This is pretty good stuff. Consider submitting an article proposal to
Code4Lib Journal about it. :)
Jonathan
Tim McCormick wrote:
> In our office we too have been investigating the e-book material at
> Internet Archive / OCA.
>
> We'd like to build just the sort of OCA index / id-switcher that Tim
> Shearer and others have described on this list -- in order to, among
> other things, add this type of capability to our xID (aka xISBN)
> service, and to WorldCat.
>
> So, I thought I'd report on results so far, and what we're working on.
>
> Data:
> 1) First, we used the Internet Archive's OAI interface to harvest
> brief records of all items categorized as "text". We found that this
> yielded only very brief records, though -- author, title, and OCA
> unique identifier (e.g. "northcarolinayea1910rale").

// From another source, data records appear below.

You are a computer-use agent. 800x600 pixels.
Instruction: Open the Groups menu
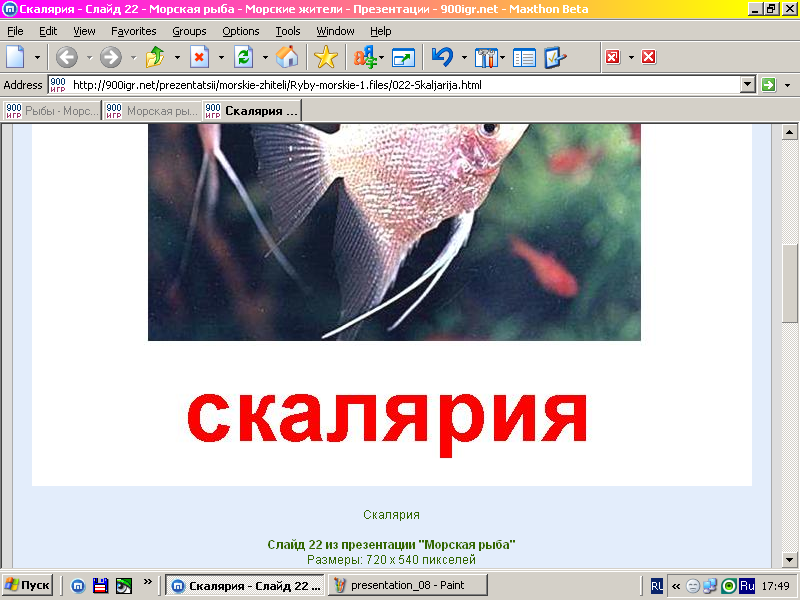tap(189, 31)
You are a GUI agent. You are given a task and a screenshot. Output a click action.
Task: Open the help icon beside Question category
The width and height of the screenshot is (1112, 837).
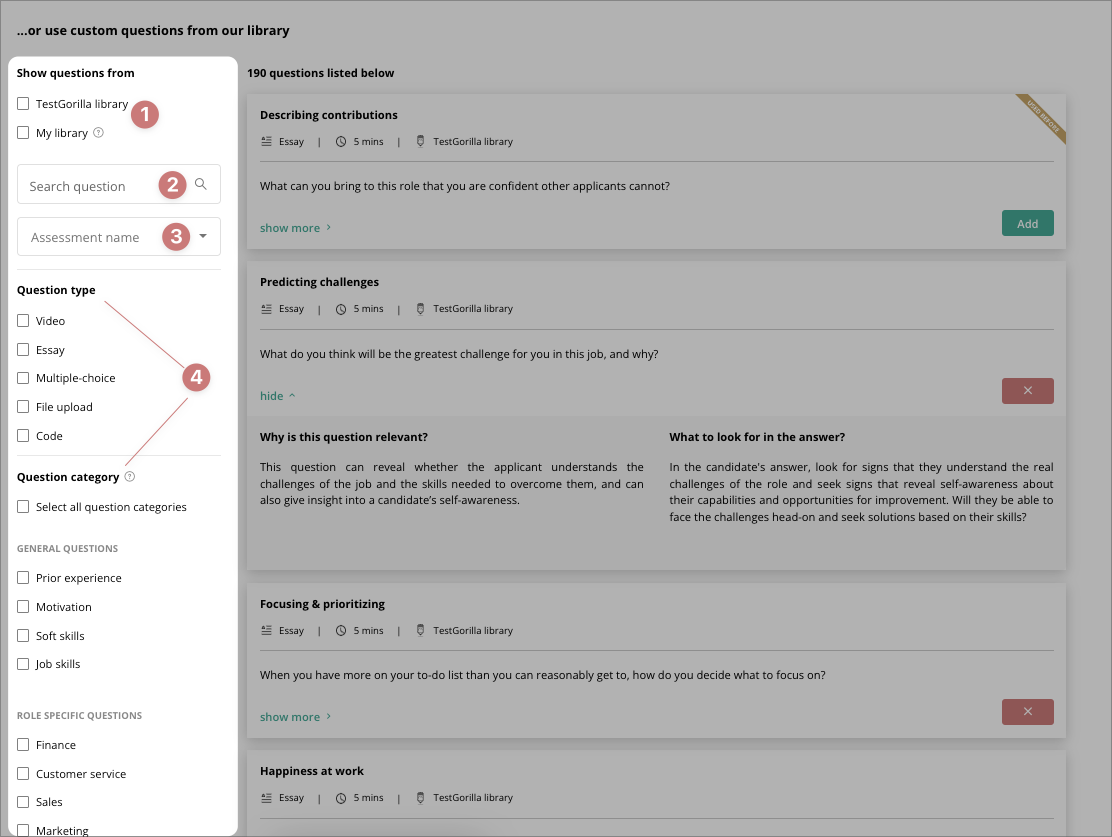pos(129,477)
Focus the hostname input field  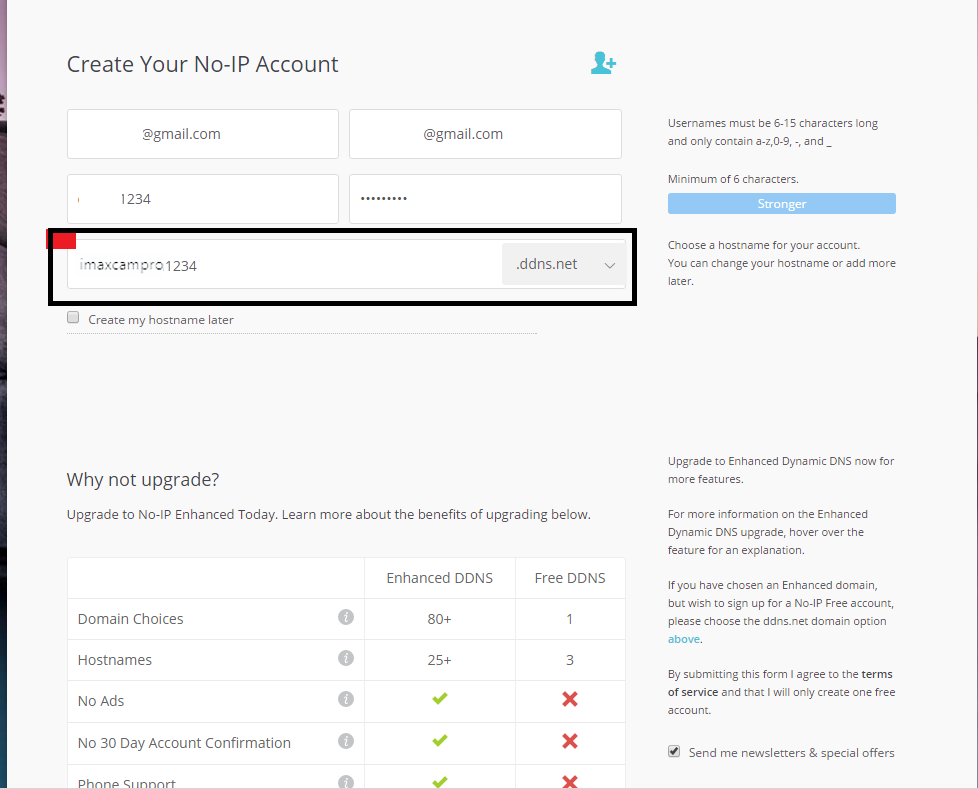tap(284, 264)
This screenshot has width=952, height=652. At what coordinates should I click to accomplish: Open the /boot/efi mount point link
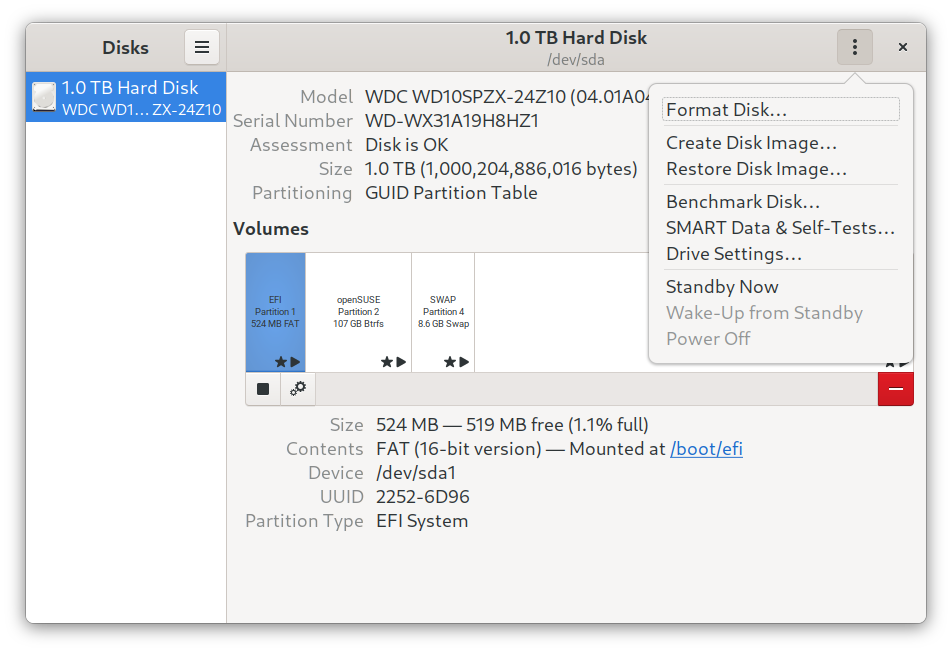[706, 449]
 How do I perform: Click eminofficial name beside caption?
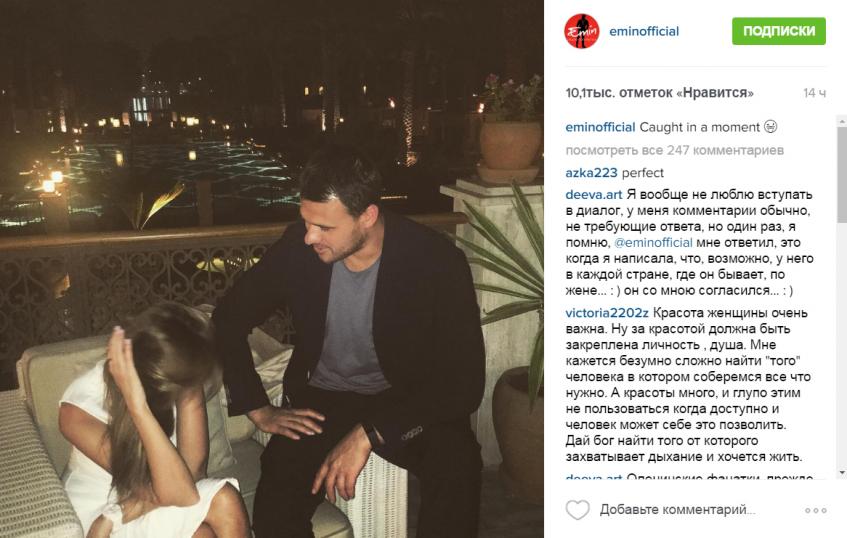tap(600, 127)
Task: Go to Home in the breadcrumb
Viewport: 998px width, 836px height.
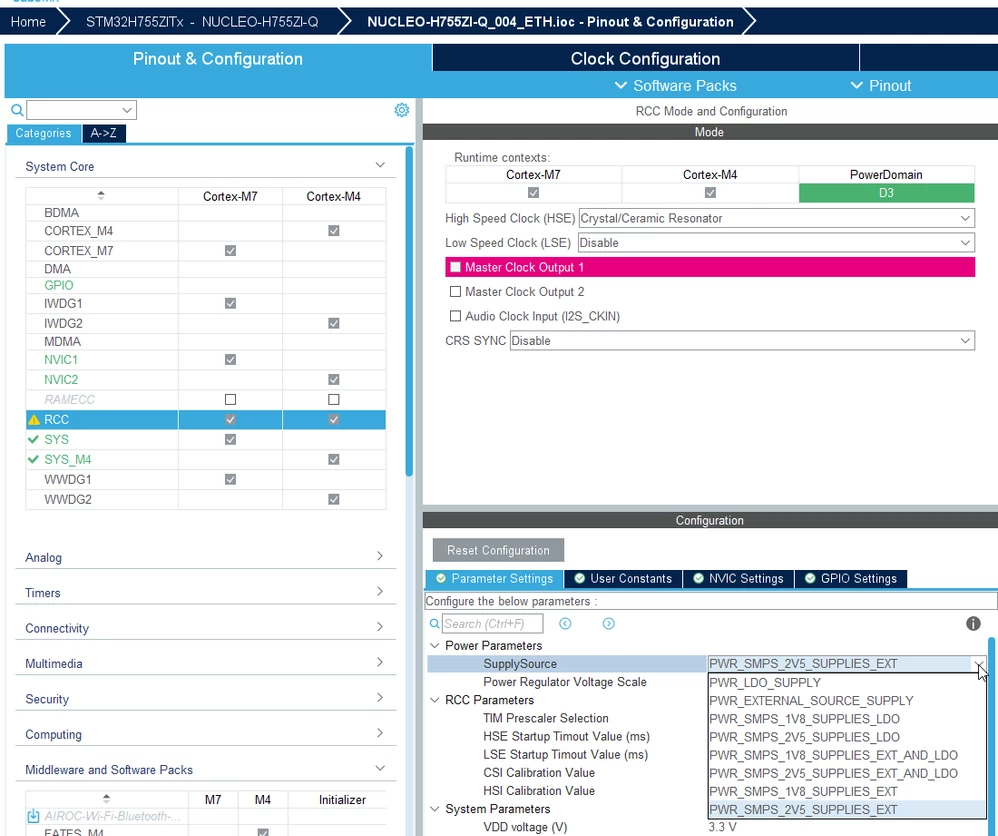Action: click(28, 22)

> 2) Then we used the OCA identifier to check for, and harvest, MARC-XML
> records when available, using the lookup method described by Chris
> Freeland on Code4Lib on Feb 25.
> 3) The MARC files were examined for ISBNs and OCLCnums. (yes, we may
> look for other identifiers later).
>
> That yielded:
> - 290,756 total OCA "text" records found
> - 198,826 of those had MARC records
> - 1773 had ISBNs
> - 88537 had OCLC numbers (identified by record position & format,
> but not yet verified against WorldCat).
>
> Switching:
> In xID we currently support ISBN, have recently added LCCN, and we
> plan to release ISSN and OCLCnum support in upcoming releases. So,
> when those are fully phased in, the goal is that you could submit an
> identifier of any supported type, and get back all identifiers of
> whichever type that represent versions of the same "work"; or, when
> appropriate, the same manifestation.
> Therefore, the 88.537 OCLCnums will likely map to a much larger
> set of identifiers over all, allowing a lot of book records -- in
> library catalogs or elsewhere -- to hook into OCA materials.
>
> Free-text service:
> We imagine a service which, given an identifier, attempts to decide if
> a free-text version of the described work is available at OCA/IA: and
> if so, returns an access URL for that resource.
>
> Other work:
> We are investigating the case of free/open resources that lack
> standard identifiers -- for example, possibly, the 2/3 of IA texts for
> which we didn't find OCLCnum or ISBN. Here, we are looking at doing
> "best-guess" lookup of related identifiers, based on author and title
> information in the brief record. This might allow substantially
> broader indexing of open content materials, but the reliability of the
> identifier association is lower.
>
> Any tips, questions, suggestions, requests are welcome.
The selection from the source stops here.